Kementerian BUMN Apresiasi FGD Republika Sehati untuk Bumi
Solusi ESG harus terus digali untuk mencari solusi yang lebih efektif.
REPUBLIKA.CO.ID, JAKARTA -- Deputi Sumber Daya Manusia, Teknologi, dan Informasi Kementerian Badan Usaha Milik Negara (BUMN) Tedi Bharata menyampaikan, untuk mencari solusi dalam implementasi aspek Environment, Social and Governance (ESG) harus melibatkan seluruh pemangku kepentingan. Hal itu disampaikan Tedi dalam Focus Group Discussion (FGD) Sehati untuk Bumi yang digelar Republika.
"Ini tidak hanya tanggung jawab pemerintah, tidak hanya tanggung jawab BUMN, tapi juga seluruh stakeholder untuk sama-sama mencari solusi ESG," kata Tedi di Bursa Efek Indonesia, Jakarta, Rabu (4/7/2024).
Menurut Tedi, perkembangan teknologi juga akan menawarkan solusi yang inovatif. Dia mengatakan, solusi saat ini berpotensi tidak relevan untuk periode beberapa waktu ke depan.
Sehingga, kata Tedi, solusi ESG harus terus digali untuk mencari solusi yang lebih efektif dan mempercepat emisi nol. "Sehingga, diskusi lintas stakeholder ini penting. Jadi saya apresiasi dengan Republika untuk inisiasi ini," kata Tedi.
Tedi menekankan, hasil FGD pun harus bisa menghasilkan dampak nyata. "Kalau ada workshop harus didetailkan. Impact, jangan kita fokusnya hanya event, tapi pada impact, itu lebih penting," kata Tedi.

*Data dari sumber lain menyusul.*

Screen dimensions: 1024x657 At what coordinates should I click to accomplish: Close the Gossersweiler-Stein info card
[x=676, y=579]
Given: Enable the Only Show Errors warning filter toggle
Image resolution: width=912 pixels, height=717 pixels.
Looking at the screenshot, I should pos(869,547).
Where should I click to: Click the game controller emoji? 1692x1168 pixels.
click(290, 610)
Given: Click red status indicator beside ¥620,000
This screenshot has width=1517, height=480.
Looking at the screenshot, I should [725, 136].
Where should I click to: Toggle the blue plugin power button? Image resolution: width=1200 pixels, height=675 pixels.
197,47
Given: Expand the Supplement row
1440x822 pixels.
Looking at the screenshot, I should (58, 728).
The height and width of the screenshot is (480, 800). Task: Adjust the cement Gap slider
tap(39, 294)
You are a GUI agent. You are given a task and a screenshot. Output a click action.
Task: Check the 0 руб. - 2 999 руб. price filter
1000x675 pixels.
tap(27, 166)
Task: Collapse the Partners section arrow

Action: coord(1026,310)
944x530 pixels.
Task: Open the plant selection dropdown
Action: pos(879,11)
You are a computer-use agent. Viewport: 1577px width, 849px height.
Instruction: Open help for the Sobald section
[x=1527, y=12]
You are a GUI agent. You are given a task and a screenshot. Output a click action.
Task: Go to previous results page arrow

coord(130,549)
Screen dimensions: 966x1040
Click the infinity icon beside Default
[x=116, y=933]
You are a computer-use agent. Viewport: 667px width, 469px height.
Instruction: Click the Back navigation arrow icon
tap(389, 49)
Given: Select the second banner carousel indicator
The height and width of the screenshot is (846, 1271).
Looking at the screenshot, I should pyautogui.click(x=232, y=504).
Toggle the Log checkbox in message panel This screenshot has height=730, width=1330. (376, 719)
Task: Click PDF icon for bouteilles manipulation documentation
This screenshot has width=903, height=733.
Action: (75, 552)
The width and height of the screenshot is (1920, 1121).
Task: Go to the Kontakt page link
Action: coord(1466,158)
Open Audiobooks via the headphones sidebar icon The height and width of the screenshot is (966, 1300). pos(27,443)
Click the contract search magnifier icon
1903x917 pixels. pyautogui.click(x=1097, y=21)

FGD Republika Sehati untuk Bumi ini berhasil terselenggara berkat dukungan PT Pertamina (Persero), PT Bank Rakyat Indonesia (Persero) Tbk, PT Telkomsel, PT Bukit Asam Tbk, PT Pupuk Indonesia (Persero), dan Bursa Efek Indonesia. Diskusi ini dihadiri berbagai pemangku kepentingan mulai dari unsur pemerintah, korporasi, akademisi, dan pemerhati lingkungan.
Para stakeholder ini berbagi pengalaman dan tantangan untuk memenuhi ESG. Kemudian, bagaimana ESG dapat diimplementasikan sesuai dengan kebutuhan masyarakat dan mendorong target pemerintah dalam mencapai net-zero 2060.
Sejumlah stakeholder dari BUMN turut mengungkapkan mereka perlu menyeimbangkan antara memenuhi kewajiban sebagai perusahaan negara untuk menyediakan layanan terjangkau dan menjaga ketahanan energi. Di sisi lain, mereka juga perlu memenuhi dorongan dari investor untuk menjalankan praktik ESG dalam operasional mereka.
Indonesia menargetkan untuk mengurangi emisi gas rumah kaca sebesar 29 persen di bawah kondisi "business-as-usual" pada tahun 2030 (target tanpa syarat). Dengan dukungan internasional, target ini meningkat menjadi penurunan 41 persen (target bersyarat). Tujuan akhir Indonesia adalah mencapai emisi nol bersih pada tahun 2060 atau lebih cepat.